Küçük olan yeni bir şey katmadı ama bildiklerini hatırlattı:
—Kimyon ve karabiber yok. Kesinlikle yok.
Ortanca olan bunu hâlâ kabul edemedi.
—En azından kimyon olmalı. Ben yıllardır böyle yapıyorum.
Büyük olan tekrar söze girdi.
—Yediğimiz babamın köftesi değil, anladın değil mi? Başka ne biliyorsun, babamdan ne gördün?
—Kelle eti, soğan, ekmek ve baharat dışında yumurta, yağ falan konmaz. Bütün malzemeler de iyi karışsın diye beraber kıyma makinesinden geçirilir. Sonra fazla yoğrulmaz, tanelemeye geçilir. Bu kadar. Bildiklerimizin hepsi bu kadar.
Gözler, umudu yitirmeden önce son kez avukata döndü. Avukat, bir süre kardeşlerin herhangi bir şey söyleyip söylemeyeceklerini bekledi.
—Hepsini saydığınıza emin misiniz? Yanlış ya da eksik varsa vasiyetin koşulları gayet net diye düşünüyorum. Eminseniz sonraki aşamaya geçelim. Ateşi de söndürmeyin.
Üçü de kendi içine döndü. Başka ne olabilirdi ki? Birden küçük olan haykırdı:
—Tuz. Tuz var içinde.
Avukat, mühürlü zarfı açıp tarifi tek tek kontrol etti.
—Yapılış yöntemi de dâhil olmak üzere bütün adımlar doğru. Müsaadenizle şimdi vasiyetin son kısmını okuyorum.
Size böyle bir oyun oynamak zorunda kaldığım için üzgünüm. Ailem bir arada olmadıkça bir daha köfte yapmak hiç içimden gelmedi. Bir kez daha tatma imkânınız olmasa bir arada bunu yapmayacağınızı biliyorum. Ama her birinizin bir araya geldiğinde köfteyi ortaya çıkaracak bütün sırları bildiğinizi de biliyorum. Yıllardır o yavan köftelerinize o yüzden hiç yorum yapmadım. Size başkasının köftelerini gönderdim ama bunu okuduğunuza göre, artık bütün tarifi bildiğinize göre istediğiniz zaman yapabilirsiniz. Malzemeler eksiksiz bir arada olunca köfte lezzetli olur. Bu da size son nasihatim.

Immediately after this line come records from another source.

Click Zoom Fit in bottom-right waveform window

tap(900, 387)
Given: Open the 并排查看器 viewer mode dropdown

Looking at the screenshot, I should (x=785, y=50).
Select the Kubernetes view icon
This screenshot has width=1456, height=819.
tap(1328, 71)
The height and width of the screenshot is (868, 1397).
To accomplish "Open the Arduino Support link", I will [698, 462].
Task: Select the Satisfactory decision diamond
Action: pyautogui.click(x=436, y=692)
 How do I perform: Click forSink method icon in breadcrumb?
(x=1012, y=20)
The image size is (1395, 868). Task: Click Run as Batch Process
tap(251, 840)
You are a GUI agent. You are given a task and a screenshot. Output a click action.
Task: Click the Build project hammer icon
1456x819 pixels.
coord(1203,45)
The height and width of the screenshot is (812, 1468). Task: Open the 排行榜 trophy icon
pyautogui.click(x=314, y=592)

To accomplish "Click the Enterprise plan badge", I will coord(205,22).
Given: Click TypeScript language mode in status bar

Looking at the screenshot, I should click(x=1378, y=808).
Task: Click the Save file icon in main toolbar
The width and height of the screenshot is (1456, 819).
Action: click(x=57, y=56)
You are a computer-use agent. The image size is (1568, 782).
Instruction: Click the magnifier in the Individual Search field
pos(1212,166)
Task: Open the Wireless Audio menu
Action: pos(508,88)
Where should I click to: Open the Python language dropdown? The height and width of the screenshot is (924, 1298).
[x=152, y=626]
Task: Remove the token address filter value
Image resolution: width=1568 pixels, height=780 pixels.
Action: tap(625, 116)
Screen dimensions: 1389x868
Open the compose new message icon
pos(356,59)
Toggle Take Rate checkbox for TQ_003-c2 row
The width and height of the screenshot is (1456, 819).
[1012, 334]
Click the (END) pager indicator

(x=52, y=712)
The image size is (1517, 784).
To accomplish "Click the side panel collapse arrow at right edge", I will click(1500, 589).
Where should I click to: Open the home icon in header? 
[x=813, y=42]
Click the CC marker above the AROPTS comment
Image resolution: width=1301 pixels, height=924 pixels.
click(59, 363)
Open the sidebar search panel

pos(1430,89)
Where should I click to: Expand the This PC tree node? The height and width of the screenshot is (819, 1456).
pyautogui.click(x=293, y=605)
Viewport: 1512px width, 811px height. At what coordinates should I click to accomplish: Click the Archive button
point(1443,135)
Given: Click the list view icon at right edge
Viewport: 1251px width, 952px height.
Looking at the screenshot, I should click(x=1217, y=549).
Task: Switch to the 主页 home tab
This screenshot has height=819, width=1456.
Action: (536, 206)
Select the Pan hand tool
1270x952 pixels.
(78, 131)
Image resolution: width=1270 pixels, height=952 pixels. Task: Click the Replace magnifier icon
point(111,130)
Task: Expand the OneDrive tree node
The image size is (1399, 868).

Avukat cümleleri bitirdiğinde bir sessizlik çöktü. Uzun sessizliği avukat bozdu.
—Ateşi söndürebilirsiniz.
Küçük olan paltosunu giydi.
—İşlemler için bana ulaşırsınız değil mi, avukat hanım? İyi akşamlar.
Ortamın ağırlığını en çok o hissediyordu. Ortanca montunu koluna aldı. Yüzüne bakınca ona ihtiyacı olmadığı belli oluyordu. Avukatın elini sıktı.
—Teşekkür ederiz.
Büyük olan ocağı temizlerken avukat ayrıldı. Tarif tastamam olsa da bir şeyler eksikti.